Friday, April 11, 2008
One of the things I love best about having Hubs home is having someone to cook for and with. He likes to cook as well, so occasionally I get a meal made for me. We picked up some smoked salmon shortly after he got home. The next day I got this for breakfast. *bliss*...sigh... The next 6 months are going to be long...
Thursday, April 3, 2008
Ribs with Blueberry Bar-B-Que Sauce
With Hubs back home for the next couple of weeks, meat is definitely back on the menu here. Not that it was ever really off. I just don't seem to cook much meat when it's just me. So my semi-veg existence is over for the next couple of weeks. Hubs is not a fan of fruit with meat. He'll eat most anything but has always protested when I wanted to make any fruit/meat combos. Pork and a sauteed apples for example, one of my favorites. Too sweet to mix with meat was always the complaint I got from him. So when I decided to make pork ribs, which I know are a favorite, with blueberry bar-b-que sauce, I knew there would be grumbling. I had made this while he was gone for some friends and everyone raved. I knew if I could get him to forget that it's fruit and therefore sweet, he'd really like the sauce. I had some jarred BBQ sauce on stand by, just in case. As I began preparing dinner Hubs strolled in the kitchen. "What are you making" he asked. "I know you don't like the fruit/meat thing but I'm making blueberry BBQ sauce." I answered. Then I got "the face". A mixture of yuck and disappointment. "It's really good." I quickly answered "If you don't want it I've got other bar-b-que sauce right here." He was not happy about it but said he'd give it a try. He stuck a spoon in the bowl and tasted it, halfheartedly. "Wow this stuff is really good, and you know I don't like fruit with meat." I did it! I'd finally found a fruit/ meat combo that Hubs actually enjoys. He did add extra hot sauce to his but still I was thrilled he like it at all. By the end of the meal he was suggesting that I use it with other meats, like chicken.
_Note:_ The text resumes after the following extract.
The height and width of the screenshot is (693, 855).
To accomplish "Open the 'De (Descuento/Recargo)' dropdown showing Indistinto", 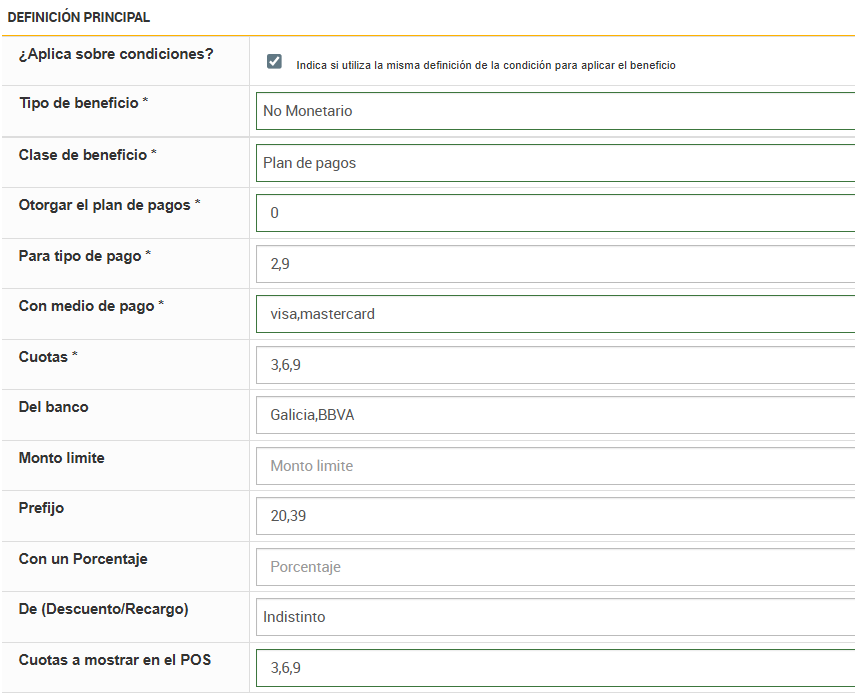I will tap(555, 617).
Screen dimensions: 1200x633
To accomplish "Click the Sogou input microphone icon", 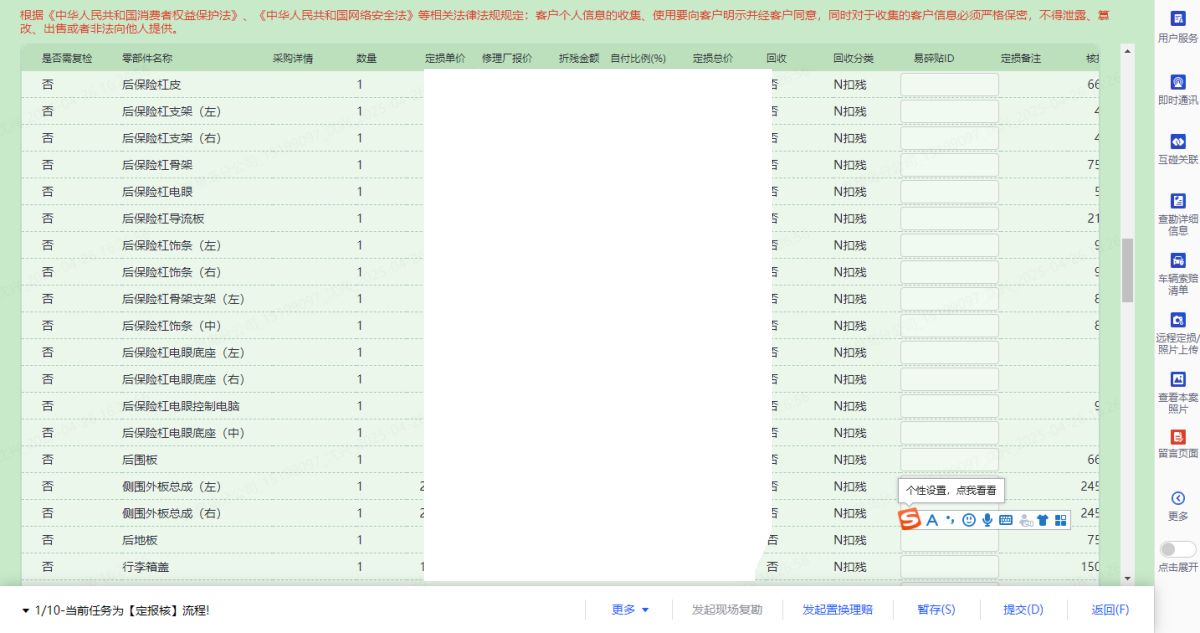I will click(987, 520).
So now I have a least one fruit sauce that's acceptible, who knows this may be the start of something:)
Blueberry Barbecue Sauce
Makes about 1 1/2 CUPS
Ingredients
2 teaspoons vegetable oil
1/4 cup minced onion
1 tablespoon minced fresh jalapeño chile, seeded
1/4 cup ketchup
1/4 cup rice wine vinegar
3 tablespoons light brown sugar
3 tablespoons Dijon mustard
1 teaspoon hot sauce or to taste (I used Cholula hot sauce)
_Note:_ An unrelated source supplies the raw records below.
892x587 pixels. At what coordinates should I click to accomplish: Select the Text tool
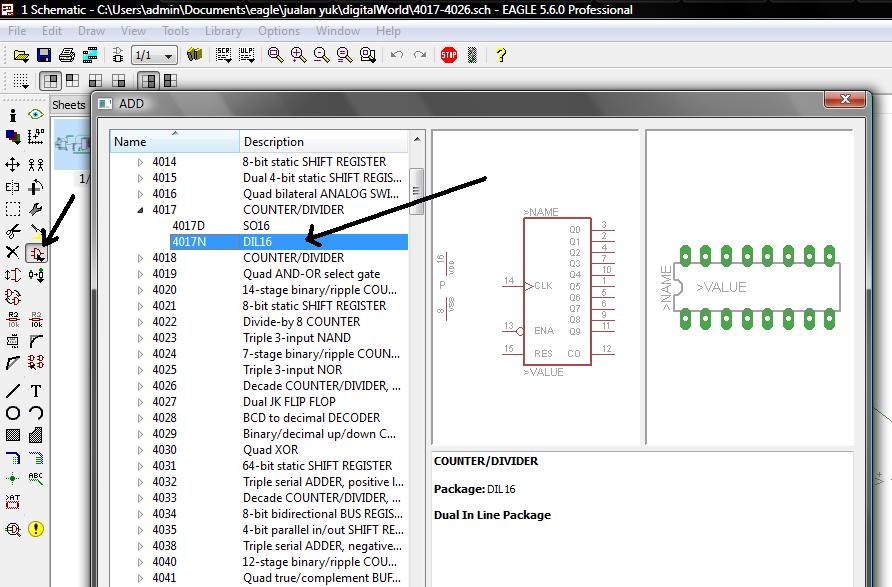[36, 391]
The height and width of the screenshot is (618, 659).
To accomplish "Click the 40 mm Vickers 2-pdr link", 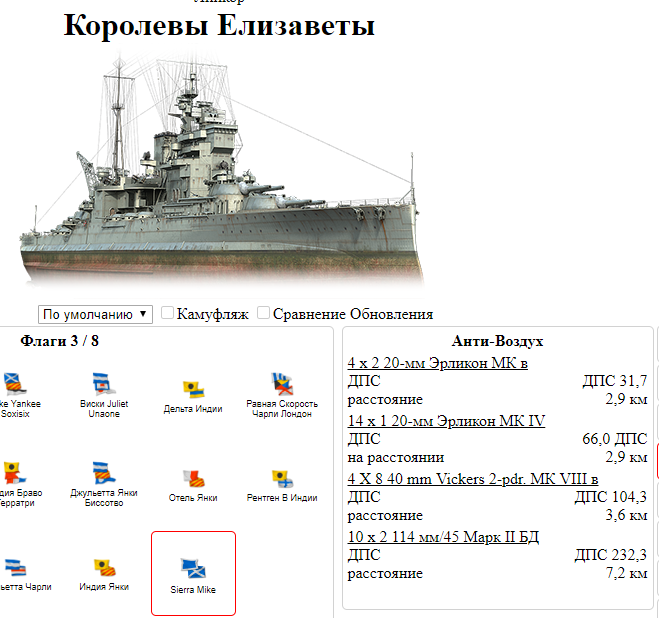I will [473, 479].
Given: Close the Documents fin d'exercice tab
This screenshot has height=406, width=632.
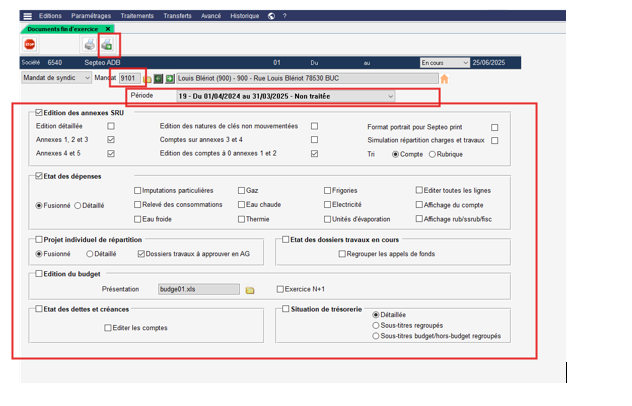Looking at the screenshot, I should (x=108, y=29).
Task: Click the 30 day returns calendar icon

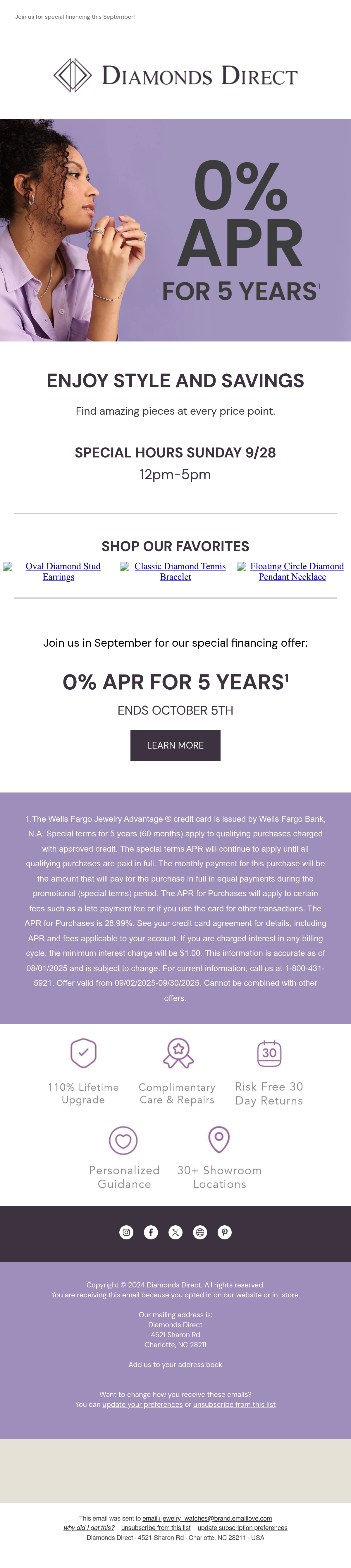Action: pyautogui.click(x=269, y=1053)
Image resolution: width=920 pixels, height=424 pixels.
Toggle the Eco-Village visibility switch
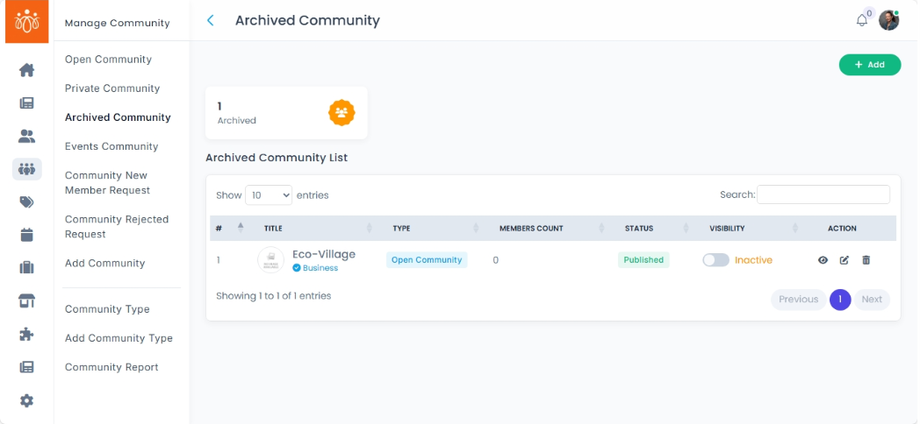[715, 260]
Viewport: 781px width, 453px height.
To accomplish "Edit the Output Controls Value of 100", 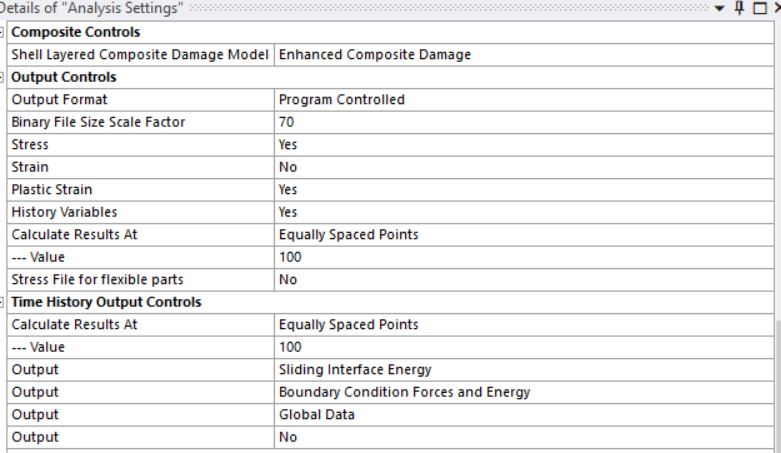I will (524, 257).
2 cups fresh or frozen blueberries
Salt and freshly ground pepper
Directions
Heat the oil in a nonreactive saucepan. Add the onion and jalapeño and cook over moderate heat, stirring, until wilted, about 3 minutes. Add the ketchup, vinegar, sugar, mustard and hot sauce and bring to a simmer. Add the blueberries and simmer over low heat, stirring until thickened, about 10 minutes.
Puree the sauce in a blender or food processor until smooth. Pass through a strainer and season with salt and pepper. Serve warm or at room temp.
I froze the first batch leftovers and they were great when I them later.